_Problem description_. Write out the lines of the listing below verbatim, beginning at the line that has "pixels, height=407 pixels." and stopping after the line that has "code-line: class LoginRequest(BaseModel): is". Leave the pictures out of your answer.

[Records contained in a dataset]

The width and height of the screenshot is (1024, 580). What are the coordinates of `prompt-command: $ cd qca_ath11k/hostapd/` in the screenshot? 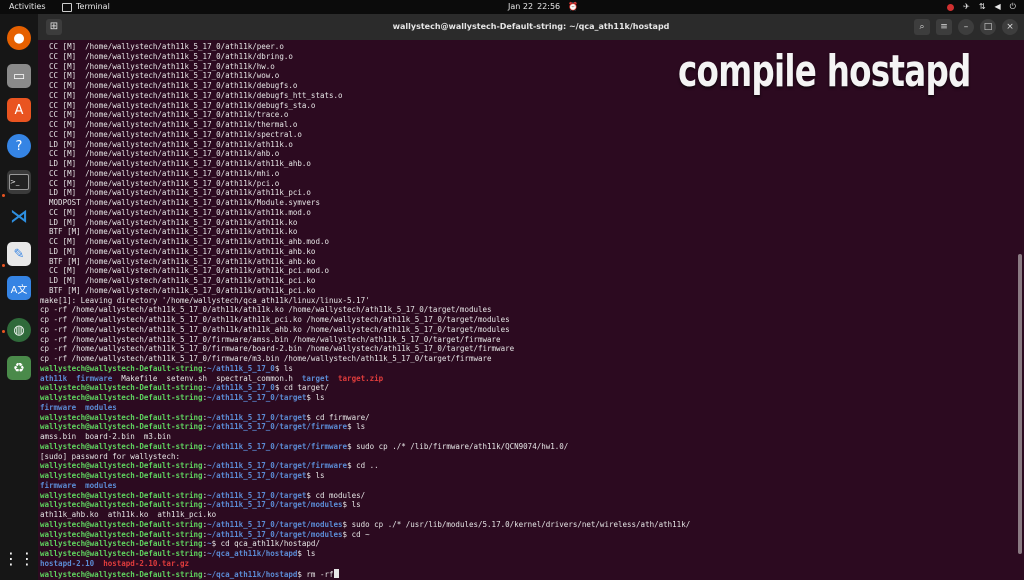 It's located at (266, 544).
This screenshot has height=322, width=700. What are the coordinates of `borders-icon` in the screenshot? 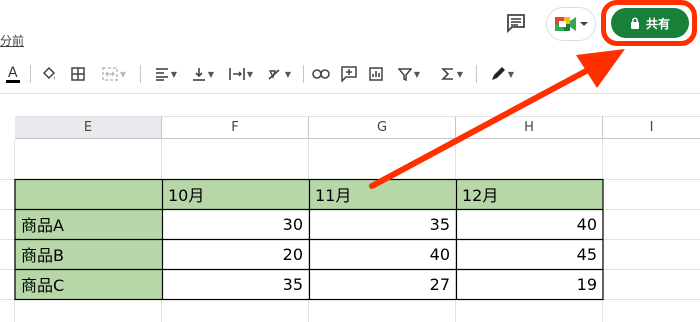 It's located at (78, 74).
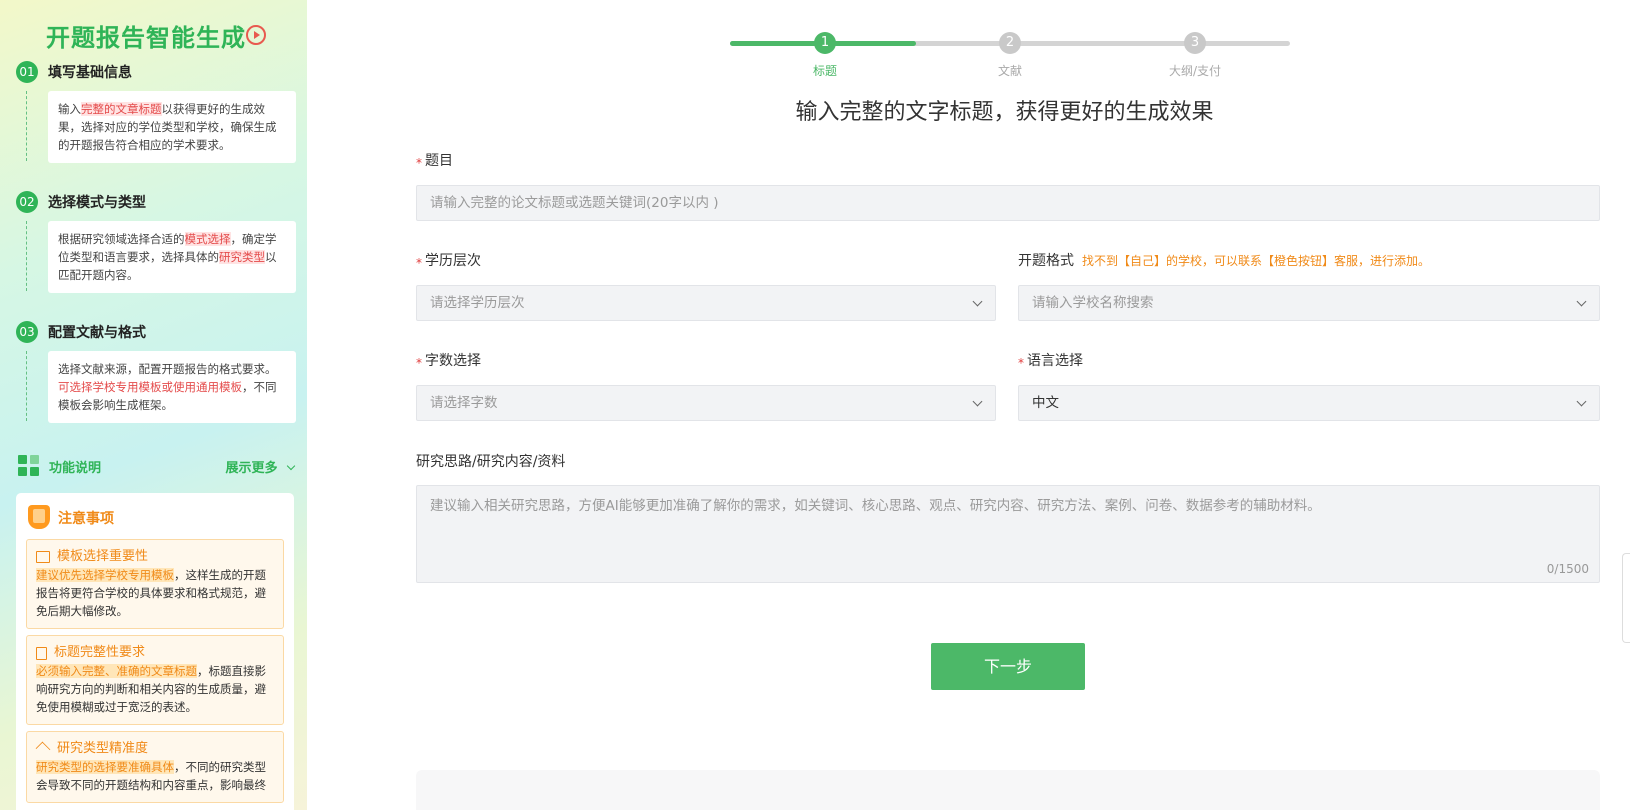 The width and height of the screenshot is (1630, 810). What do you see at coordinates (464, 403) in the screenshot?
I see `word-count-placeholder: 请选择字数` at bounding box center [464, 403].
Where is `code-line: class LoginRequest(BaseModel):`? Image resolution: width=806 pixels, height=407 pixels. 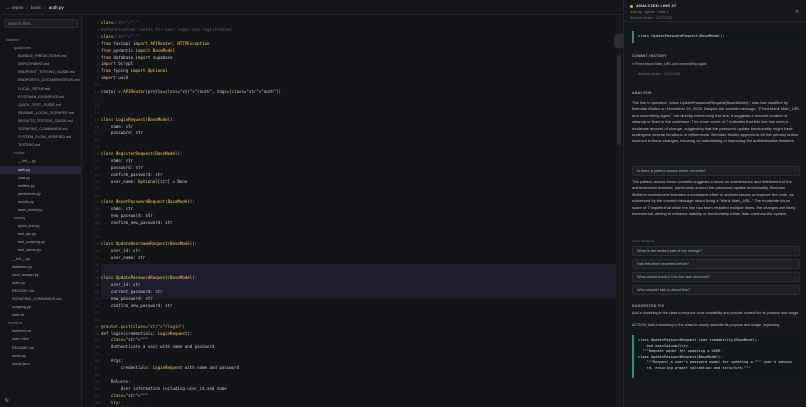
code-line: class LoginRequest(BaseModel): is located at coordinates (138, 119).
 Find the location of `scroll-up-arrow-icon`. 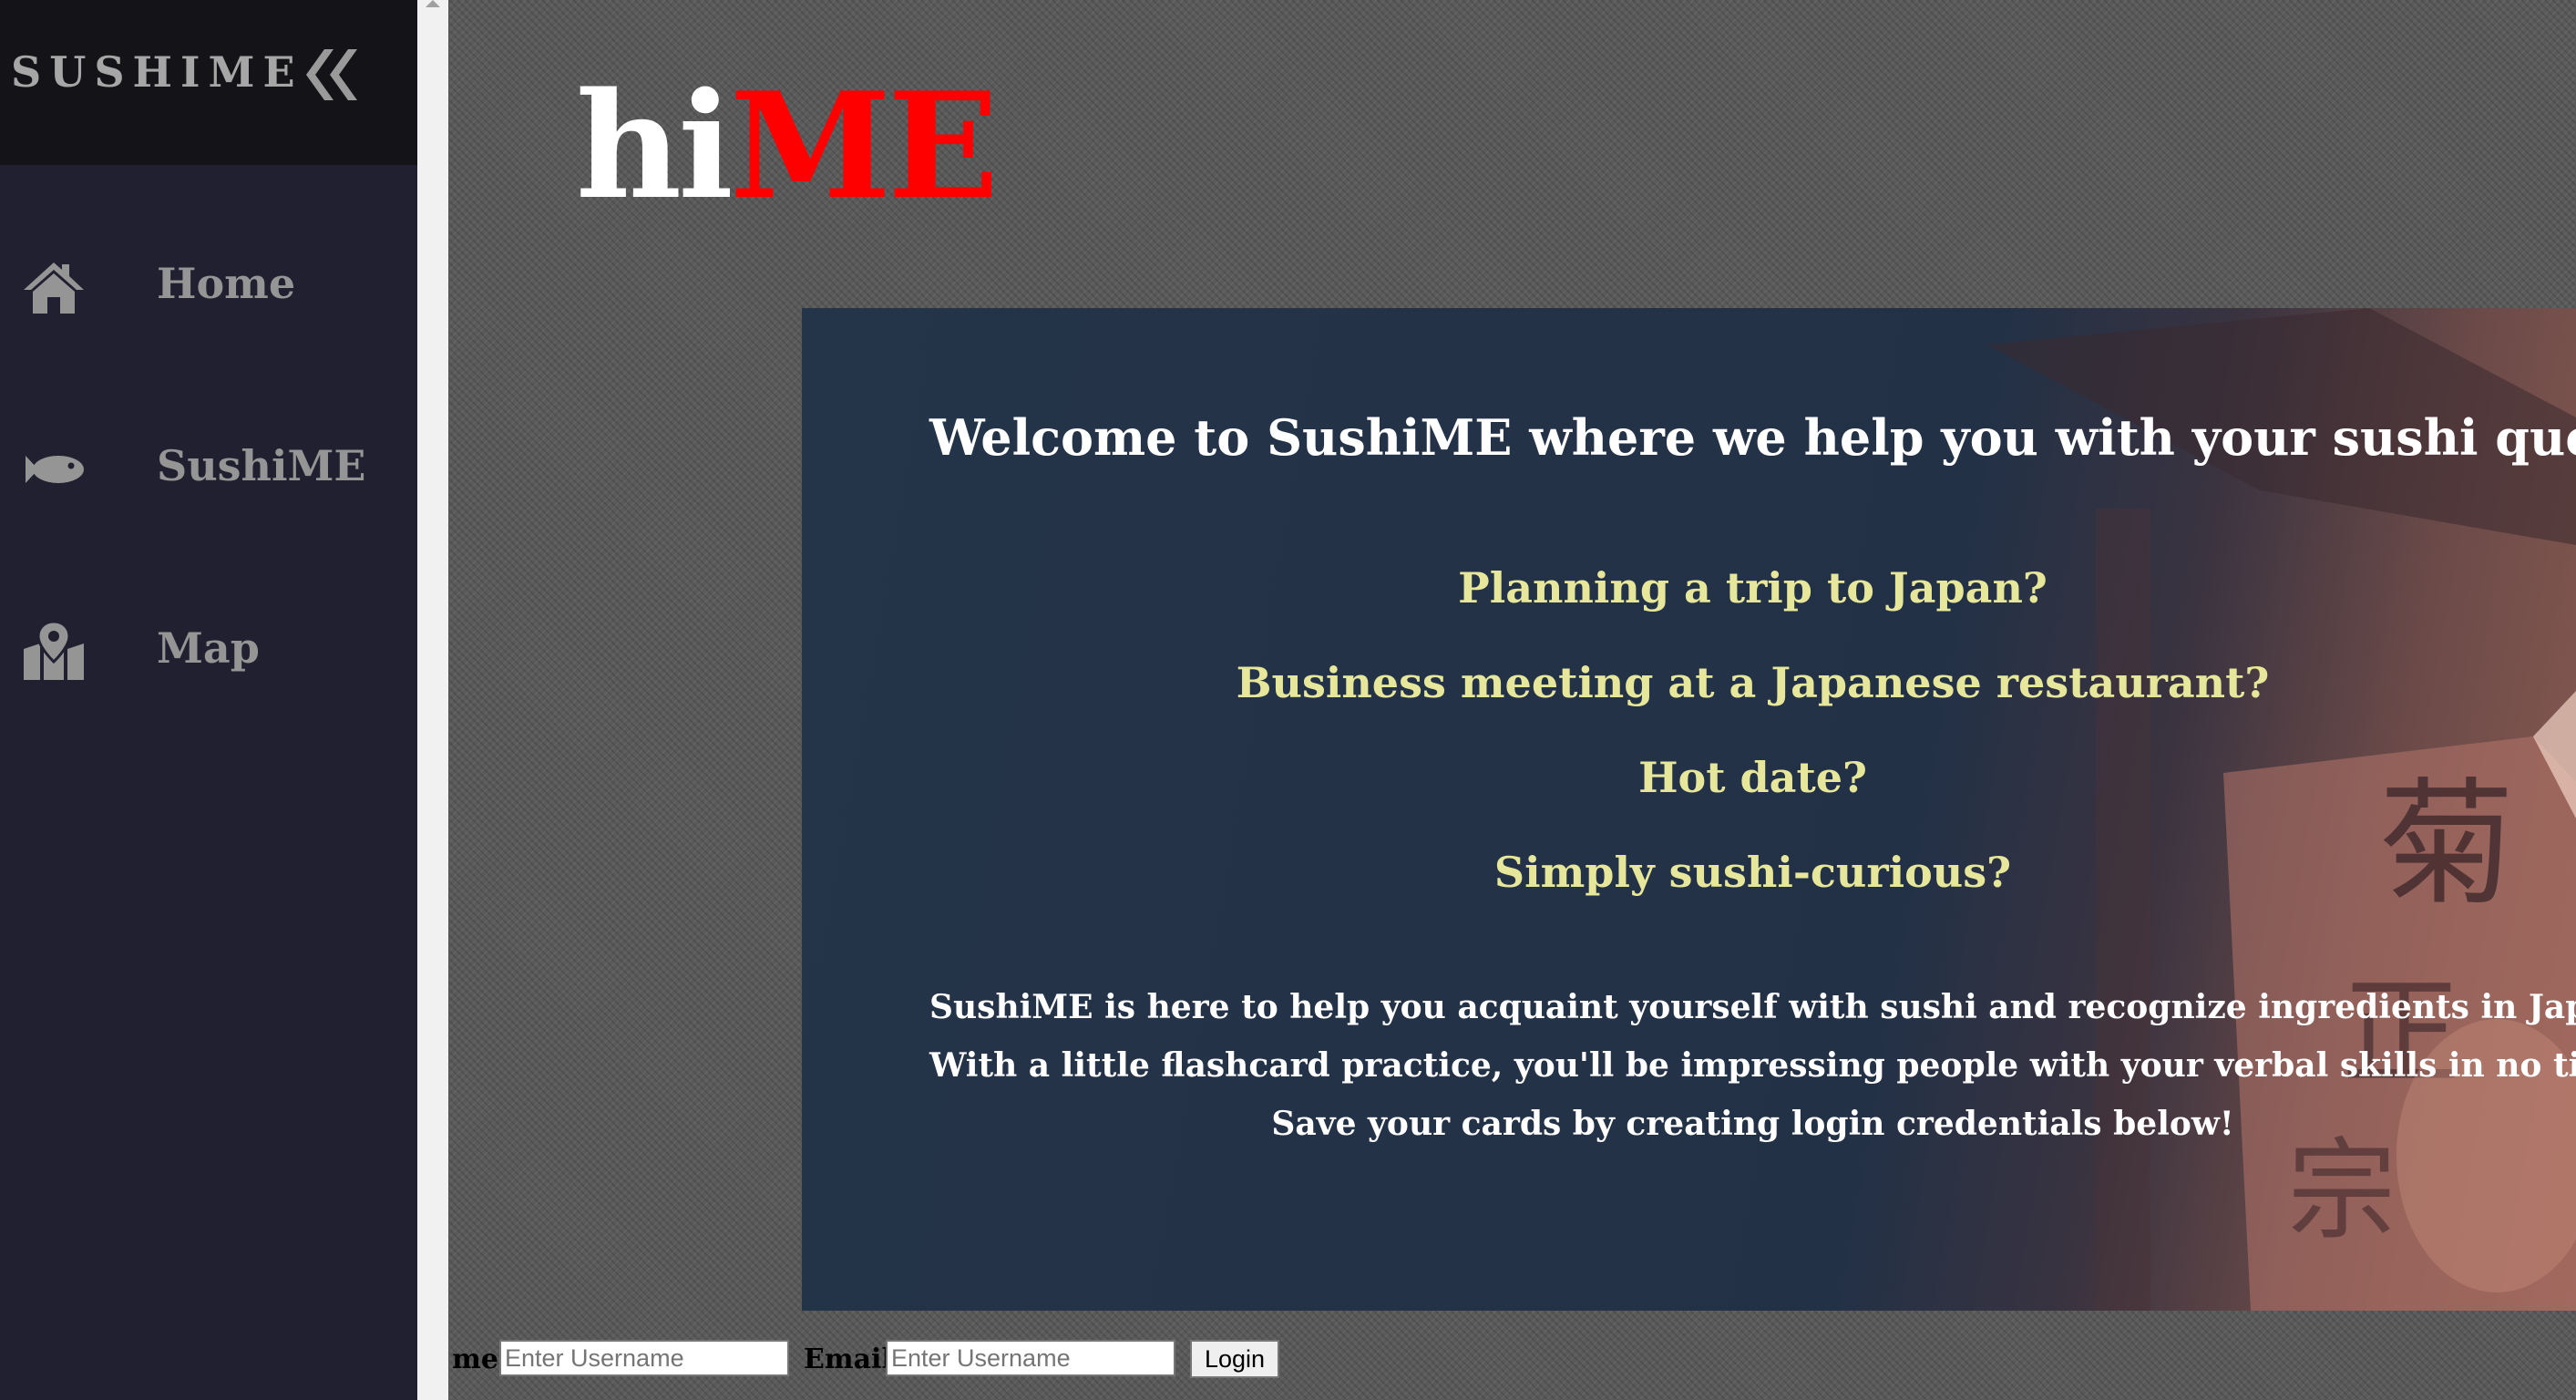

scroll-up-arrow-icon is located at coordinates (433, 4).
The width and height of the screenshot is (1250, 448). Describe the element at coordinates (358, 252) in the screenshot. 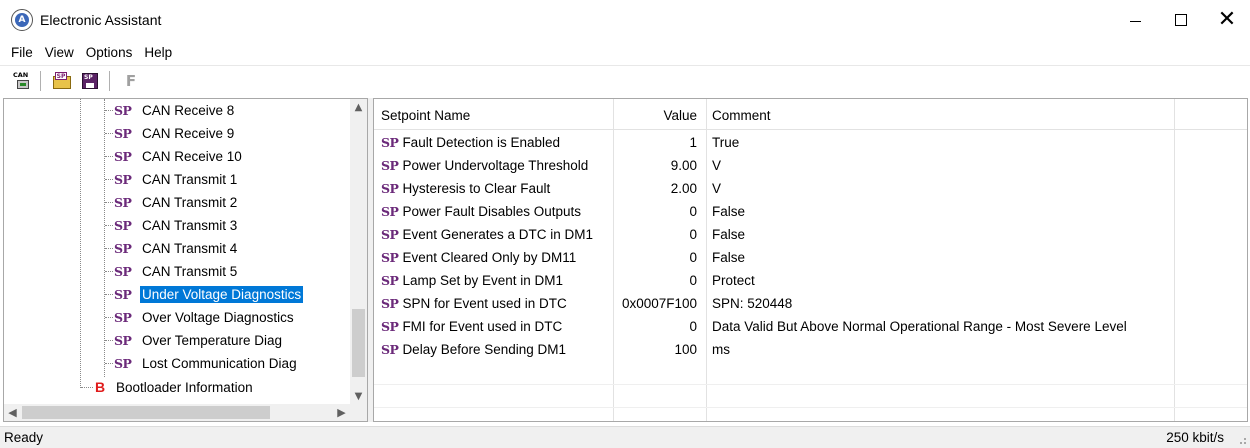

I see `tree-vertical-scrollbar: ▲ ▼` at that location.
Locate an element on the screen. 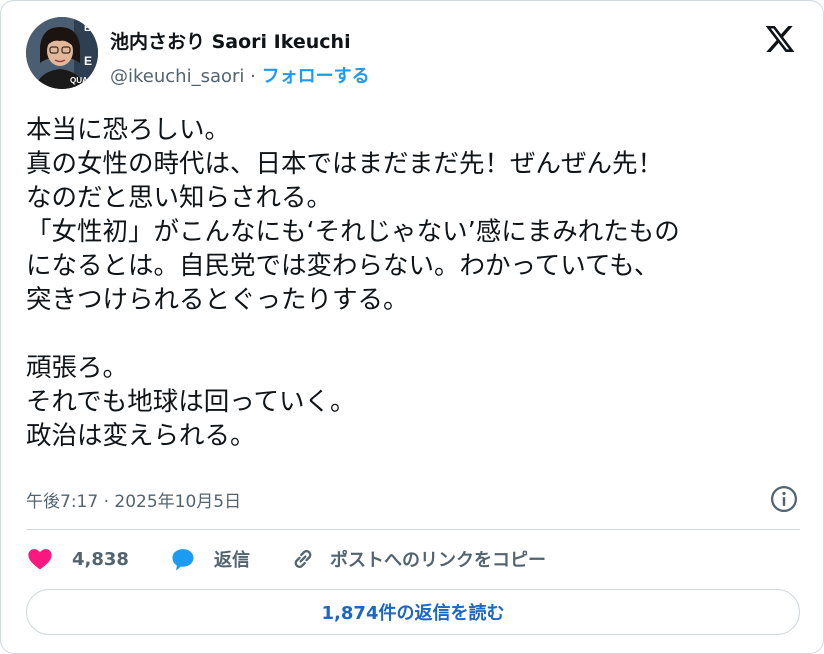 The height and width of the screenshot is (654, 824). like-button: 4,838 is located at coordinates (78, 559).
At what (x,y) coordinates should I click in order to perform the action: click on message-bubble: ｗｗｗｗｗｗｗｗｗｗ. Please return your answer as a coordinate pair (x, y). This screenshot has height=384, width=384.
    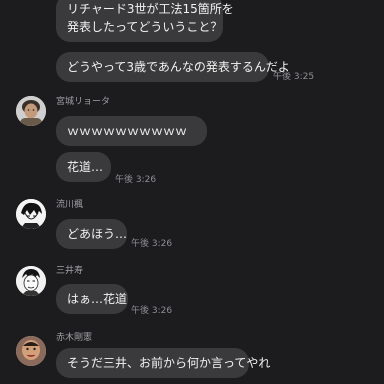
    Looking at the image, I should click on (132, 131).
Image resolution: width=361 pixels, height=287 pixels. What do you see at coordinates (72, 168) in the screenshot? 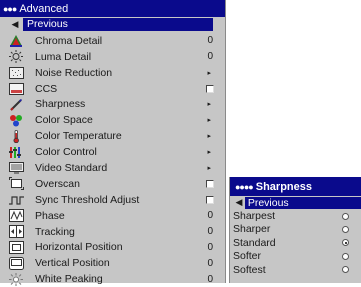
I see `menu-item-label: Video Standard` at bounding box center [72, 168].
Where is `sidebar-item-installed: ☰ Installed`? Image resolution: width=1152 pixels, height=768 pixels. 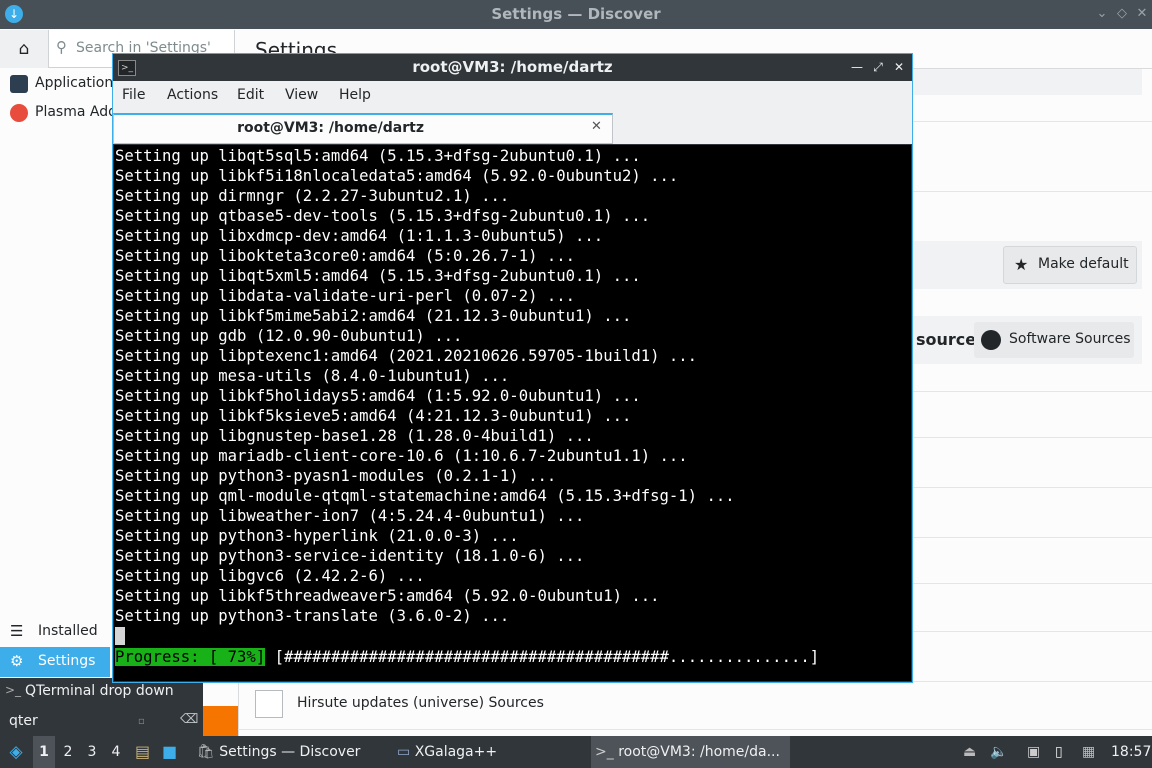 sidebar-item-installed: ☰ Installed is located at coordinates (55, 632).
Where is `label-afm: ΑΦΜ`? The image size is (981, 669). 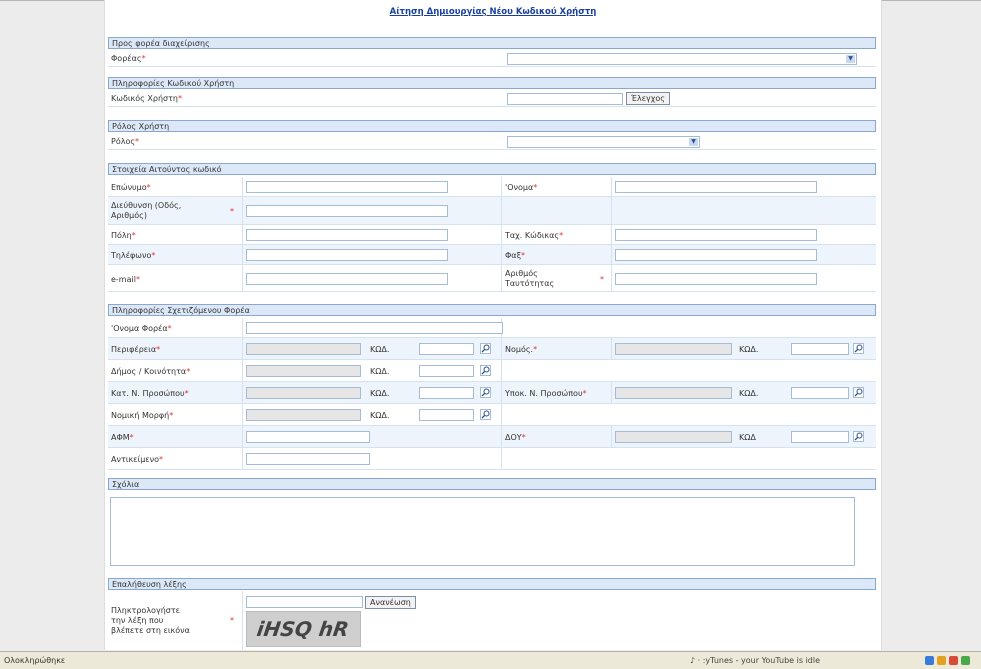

_Exercise response_.
Where is `code-line: class LoginRequest(BaseModel):`? Image resolution: width=806 pixels, height=407 pixels. 
code-line: class LoginRequest(BaseModel): is located at coordinates (138, 119).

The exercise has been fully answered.